- Task to carry out -
How many lines in the entries below contain the word "computer"? Reply with the number alone.
--------------------
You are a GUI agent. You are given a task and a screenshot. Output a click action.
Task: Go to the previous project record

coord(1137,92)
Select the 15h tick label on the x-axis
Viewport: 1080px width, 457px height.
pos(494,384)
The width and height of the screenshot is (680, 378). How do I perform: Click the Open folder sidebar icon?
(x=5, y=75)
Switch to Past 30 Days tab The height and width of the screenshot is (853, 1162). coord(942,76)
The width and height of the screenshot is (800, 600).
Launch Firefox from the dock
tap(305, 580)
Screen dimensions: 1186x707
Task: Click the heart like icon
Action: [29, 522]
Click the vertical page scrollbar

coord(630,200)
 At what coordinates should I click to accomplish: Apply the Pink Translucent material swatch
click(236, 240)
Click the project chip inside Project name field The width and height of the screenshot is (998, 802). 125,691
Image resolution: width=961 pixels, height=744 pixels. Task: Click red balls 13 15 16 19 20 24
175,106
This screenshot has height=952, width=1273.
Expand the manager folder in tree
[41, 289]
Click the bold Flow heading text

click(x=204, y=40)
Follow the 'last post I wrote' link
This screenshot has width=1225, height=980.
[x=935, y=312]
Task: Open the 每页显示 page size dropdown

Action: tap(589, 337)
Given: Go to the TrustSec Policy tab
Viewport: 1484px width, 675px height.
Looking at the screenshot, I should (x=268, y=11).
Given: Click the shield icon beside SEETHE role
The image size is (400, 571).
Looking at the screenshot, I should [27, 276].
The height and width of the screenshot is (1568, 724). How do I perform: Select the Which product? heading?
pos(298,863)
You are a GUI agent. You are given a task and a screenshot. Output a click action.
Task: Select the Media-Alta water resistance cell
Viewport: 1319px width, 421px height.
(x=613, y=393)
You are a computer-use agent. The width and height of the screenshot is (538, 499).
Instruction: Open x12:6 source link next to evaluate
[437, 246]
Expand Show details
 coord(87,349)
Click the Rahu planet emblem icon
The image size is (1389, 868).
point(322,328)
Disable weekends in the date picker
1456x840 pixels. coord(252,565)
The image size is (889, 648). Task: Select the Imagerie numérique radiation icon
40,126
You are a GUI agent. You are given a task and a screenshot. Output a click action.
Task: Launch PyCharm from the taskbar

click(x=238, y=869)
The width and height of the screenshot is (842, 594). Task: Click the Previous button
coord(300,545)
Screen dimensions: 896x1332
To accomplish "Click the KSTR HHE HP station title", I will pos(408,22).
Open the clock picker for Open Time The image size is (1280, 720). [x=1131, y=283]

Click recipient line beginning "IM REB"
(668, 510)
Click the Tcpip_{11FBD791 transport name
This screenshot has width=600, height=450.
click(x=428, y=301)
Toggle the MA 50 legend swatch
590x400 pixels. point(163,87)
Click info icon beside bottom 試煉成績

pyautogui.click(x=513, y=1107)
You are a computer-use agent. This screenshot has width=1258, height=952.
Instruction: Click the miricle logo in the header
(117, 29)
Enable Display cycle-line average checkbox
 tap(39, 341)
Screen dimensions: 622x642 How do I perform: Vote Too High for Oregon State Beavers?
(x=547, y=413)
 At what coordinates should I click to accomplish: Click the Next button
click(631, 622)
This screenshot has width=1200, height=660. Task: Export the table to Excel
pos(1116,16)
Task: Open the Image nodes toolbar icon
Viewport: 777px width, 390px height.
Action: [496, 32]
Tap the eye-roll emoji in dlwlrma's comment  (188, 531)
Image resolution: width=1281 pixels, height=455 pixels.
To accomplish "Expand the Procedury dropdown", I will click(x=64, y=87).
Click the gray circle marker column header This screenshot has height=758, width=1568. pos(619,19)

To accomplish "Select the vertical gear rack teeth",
--------------------
- Complete response -
2